The ArtPride New Jersey Foundation has partnered with the New Jersey State Council on the Arts on Keep Jersey Arts Alive, a digital campaign to build support for keeping the state’s arts institutions afloat.
Amid the COVID-19 pandemic, theaters, museums, galleries, performing arts centers, dance studios and other groups have already lost over $30 million in revenue, according to information provided by Violet PR.
The campaign website offers state- and county-wide arts impact data to illustrate how the arts affect every corner of the state – including generating $662 million for New Jersey’s economy. According to the site, New Jersey’s nonprofit arts sector brings 8.3 million people to its downtowns and fuels 22,000 jobs. The arts are also a critical component to education, providing essential skills to 1.1 million students statewide.
Campaign organizers aim to heighten public awareness around the industry’s importance as New Jersey faces continued economic hardship.
“Arts workers and organizations are valued members of the New Jersey family, and their recovery from the impact of COVID-19 is essential to our shared future in the Garden State,” New Jersey Secretary of State Tahesha Way said in the statement. “New Jersey’s arts sector and artists enrich our lives and communities, and I’m thrilled that the Keep Jersey Arts Alive initiative will celebrate our arts industry.”
Two rounds of federal CARES Act funding, which reached arts and humanities organizations throughout the state in May and July, totaled $900,000 to cover personnel and facilities costs, according to the statement. ArtPride has also created an active COVID-19 resources page for artists and arts organizations, which includes various grant opportunities.
The state routinely supports the arts through competitive grants awarded by the state Arts Council (nearly $16 million in 2019), funded via a portion of New Jersey’s hotel/motel occupancy fee.
The campaign’s latest video discusses how New Jersey’s creative community is working to improve health and well-being during the coronavirus pandemic by creating activities for children, making protective wear for frontline workers, and collaborating with partners to address food security, according to the statement.

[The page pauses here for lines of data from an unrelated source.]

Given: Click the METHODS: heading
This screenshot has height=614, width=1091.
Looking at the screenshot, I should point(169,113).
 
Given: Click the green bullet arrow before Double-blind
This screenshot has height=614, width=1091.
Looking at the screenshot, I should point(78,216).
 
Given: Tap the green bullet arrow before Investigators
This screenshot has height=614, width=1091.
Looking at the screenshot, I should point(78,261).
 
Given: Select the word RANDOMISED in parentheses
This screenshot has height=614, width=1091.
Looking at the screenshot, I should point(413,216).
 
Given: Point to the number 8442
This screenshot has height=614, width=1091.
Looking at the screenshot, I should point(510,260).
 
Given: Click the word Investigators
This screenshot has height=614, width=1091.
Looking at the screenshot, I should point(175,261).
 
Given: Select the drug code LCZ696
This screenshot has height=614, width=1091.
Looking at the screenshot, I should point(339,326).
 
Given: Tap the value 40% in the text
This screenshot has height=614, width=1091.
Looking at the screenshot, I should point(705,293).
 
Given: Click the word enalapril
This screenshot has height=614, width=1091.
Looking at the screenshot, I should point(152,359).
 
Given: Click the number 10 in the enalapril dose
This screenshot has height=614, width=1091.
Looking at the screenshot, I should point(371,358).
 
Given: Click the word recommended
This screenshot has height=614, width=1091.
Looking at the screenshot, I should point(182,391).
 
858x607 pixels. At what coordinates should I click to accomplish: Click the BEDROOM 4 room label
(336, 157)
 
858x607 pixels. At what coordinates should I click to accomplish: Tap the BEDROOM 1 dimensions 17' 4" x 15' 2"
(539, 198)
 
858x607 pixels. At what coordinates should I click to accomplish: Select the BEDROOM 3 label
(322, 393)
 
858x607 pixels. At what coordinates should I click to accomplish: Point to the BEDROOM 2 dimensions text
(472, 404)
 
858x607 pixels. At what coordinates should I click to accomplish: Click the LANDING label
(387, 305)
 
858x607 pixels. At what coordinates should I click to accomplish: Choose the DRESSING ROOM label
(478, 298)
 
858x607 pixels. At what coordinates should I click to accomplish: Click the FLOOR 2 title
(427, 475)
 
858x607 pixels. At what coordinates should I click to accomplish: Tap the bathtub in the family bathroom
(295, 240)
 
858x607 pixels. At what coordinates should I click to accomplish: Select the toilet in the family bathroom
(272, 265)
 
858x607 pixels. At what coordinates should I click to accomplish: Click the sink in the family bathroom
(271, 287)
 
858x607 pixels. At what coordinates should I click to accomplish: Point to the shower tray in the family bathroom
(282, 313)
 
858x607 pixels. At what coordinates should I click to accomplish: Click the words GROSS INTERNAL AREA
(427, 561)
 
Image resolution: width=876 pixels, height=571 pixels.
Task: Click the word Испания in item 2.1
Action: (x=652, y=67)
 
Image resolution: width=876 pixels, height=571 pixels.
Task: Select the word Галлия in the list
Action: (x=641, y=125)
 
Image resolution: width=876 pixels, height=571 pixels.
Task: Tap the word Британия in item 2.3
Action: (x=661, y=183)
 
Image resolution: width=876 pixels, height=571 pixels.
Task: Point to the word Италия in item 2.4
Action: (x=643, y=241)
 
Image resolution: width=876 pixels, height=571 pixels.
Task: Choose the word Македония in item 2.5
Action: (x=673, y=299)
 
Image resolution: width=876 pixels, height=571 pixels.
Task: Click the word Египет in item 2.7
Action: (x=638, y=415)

“A comprehensive recovery is one that positions the arts industry to endure this crisis and continue to provide opportunities for safe and meaningful connection for New Jersey communities, families and individuals,” Allison Tratner, executive director of the New Jersey State Council on the Arts, said in the statement. “From economic revitalization and jobs, to fostering dialogue and unity in the face of issues of social injustice, the arts are a critical tool for action and change as our state works to rebuild.”
Adam Perle, president and CEO of the ArtPride New Jersey Foundation, said in the statement: “The arts contribute greatly to our communities, and, while most physical doors are still closed, cultural groups continue to find creative ways to keep our minds and bodies strong. We look forward to when we can all gather safely, but, until then, we must work together to keep Jersey arts alive.”